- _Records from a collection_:
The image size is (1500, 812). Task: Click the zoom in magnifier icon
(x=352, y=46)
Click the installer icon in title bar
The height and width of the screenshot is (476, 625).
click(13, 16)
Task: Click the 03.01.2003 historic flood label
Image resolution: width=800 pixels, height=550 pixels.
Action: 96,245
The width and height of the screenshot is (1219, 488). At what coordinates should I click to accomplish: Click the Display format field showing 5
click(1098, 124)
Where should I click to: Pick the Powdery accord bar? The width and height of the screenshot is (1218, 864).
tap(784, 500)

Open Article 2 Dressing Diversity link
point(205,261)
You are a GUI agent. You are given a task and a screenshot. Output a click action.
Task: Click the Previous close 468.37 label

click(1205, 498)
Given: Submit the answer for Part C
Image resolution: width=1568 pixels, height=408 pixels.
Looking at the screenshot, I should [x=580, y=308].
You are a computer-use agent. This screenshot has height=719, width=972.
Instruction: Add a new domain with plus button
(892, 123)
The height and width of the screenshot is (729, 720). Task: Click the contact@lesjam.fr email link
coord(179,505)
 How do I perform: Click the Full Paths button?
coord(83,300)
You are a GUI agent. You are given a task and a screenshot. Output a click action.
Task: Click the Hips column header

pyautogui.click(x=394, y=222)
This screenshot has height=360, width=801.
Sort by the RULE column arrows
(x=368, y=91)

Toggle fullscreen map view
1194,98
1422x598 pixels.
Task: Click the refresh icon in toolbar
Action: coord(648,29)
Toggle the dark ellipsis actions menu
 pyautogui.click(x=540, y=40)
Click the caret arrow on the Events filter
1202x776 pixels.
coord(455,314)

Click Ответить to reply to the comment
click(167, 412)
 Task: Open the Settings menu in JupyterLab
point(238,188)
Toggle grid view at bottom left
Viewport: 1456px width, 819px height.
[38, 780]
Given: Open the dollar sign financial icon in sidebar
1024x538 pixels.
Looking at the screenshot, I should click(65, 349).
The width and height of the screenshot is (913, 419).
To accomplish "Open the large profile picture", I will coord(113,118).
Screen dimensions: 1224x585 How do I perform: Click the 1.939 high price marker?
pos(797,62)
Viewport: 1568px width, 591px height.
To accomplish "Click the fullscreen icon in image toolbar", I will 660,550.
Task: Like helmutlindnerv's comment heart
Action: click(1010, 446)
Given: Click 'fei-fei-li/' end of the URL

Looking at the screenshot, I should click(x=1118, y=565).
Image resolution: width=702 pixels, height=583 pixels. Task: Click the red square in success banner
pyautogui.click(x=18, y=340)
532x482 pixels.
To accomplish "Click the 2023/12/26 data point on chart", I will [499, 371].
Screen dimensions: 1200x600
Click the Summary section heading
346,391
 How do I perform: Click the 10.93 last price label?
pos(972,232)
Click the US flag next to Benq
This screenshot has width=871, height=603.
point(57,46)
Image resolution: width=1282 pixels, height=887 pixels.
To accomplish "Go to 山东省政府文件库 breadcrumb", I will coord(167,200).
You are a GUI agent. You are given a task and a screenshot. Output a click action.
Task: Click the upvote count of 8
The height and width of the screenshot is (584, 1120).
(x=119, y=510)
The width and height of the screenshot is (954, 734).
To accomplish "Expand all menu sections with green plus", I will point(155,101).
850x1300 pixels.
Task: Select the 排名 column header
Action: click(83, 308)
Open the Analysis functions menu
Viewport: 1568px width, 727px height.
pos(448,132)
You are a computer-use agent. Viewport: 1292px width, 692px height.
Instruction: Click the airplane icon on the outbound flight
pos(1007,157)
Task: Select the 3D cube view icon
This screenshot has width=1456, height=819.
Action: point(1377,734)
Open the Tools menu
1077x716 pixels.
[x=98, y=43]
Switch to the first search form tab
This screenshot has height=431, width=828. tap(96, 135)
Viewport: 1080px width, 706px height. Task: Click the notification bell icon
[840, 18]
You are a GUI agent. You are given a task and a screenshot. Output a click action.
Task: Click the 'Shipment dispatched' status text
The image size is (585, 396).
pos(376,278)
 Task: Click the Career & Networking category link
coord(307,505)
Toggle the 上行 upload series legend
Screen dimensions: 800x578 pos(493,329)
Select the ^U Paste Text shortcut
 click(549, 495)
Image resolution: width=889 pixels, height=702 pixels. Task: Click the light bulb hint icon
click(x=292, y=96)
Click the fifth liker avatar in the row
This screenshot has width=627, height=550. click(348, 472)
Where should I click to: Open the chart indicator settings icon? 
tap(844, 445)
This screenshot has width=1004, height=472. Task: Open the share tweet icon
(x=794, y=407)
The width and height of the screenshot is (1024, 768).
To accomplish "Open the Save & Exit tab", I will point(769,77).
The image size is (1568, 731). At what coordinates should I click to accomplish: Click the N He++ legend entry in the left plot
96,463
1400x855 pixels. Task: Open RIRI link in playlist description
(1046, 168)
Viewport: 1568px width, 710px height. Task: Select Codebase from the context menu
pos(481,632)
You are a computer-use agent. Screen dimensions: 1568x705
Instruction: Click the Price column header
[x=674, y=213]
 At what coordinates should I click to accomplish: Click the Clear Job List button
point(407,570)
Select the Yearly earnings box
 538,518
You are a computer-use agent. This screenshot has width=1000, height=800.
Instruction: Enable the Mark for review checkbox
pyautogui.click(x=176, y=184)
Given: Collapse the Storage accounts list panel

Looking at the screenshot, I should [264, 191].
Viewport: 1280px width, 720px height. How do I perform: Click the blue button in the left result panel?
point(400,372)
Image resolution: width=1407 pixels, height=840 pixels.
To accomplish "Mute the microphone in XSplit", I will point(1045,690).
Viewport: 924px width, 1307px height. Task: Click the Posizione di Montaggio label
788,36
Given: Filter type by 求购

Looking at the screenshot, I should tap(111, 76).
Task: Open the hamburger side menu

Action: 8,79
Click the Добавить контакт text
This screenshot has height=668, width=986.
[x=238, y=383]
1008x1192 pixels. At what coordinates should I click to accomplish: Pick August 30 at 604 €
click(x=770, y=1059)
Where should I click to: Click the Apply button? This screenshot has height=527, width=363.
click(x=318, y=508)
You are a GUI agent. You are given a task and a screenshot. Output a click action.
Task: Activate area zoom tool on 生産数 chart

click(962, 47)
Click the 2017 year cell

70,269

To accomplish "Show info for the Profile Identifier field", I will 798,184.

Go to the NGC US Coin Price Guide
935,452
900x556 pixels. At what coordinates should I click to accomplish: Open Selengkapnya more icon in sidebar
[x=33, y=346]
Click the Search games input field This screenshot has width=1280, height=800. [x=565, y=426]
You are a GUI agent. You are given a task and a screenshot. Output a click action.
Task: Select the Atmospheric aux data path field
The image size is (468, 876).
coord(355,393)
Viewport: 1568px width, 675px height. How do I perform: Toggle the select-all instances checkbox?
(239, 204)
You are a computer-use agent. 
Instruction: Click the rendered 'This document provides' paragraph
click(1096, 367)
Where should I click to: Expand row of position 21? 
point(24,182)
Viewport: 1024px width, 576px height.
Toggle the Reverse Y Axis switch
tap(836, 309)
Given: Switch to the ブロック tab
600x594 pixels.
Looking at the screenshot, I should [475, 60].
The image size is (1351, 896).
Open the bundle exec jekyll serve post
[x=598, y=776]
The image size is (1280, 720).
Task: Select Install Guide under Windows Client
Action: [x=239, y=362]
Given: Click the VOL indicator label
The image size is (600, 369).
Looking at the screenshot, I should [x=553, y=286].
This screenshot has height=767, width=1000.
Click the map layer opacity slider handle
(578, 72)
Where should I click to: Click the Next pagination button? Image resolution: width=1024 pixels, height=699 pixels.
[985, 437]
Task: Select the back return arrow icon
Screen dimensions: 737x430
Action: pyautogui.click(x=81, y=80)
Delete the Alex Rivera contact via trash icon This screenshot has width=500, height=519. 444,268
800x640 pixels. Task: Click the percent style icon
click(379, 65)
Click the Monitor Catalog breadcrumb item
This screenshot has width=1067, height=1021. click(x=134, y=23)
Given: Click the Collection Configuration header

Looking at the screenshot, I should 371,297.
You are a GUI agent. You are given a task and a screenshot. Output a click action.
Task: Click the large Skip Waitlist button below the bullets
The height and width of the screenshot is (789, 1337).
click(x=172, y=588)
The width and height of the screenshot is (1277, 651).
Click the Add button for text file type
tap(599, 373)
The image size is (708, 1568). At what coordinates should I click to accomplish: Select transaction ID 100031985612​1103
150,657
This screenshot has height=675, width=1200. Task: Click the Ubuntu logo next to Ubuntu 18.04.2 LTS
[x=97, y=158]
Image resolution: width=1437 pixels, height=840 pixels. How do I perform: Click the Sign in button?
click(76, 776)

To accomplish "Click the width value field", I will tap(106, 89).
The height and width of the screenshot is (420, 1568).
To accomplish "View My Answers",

- _WORK INSTRUCTION_: For the entries shown above, tally every line containing the word "data". Report the tally and nothing else.

- _TASK OUTPUT_: 2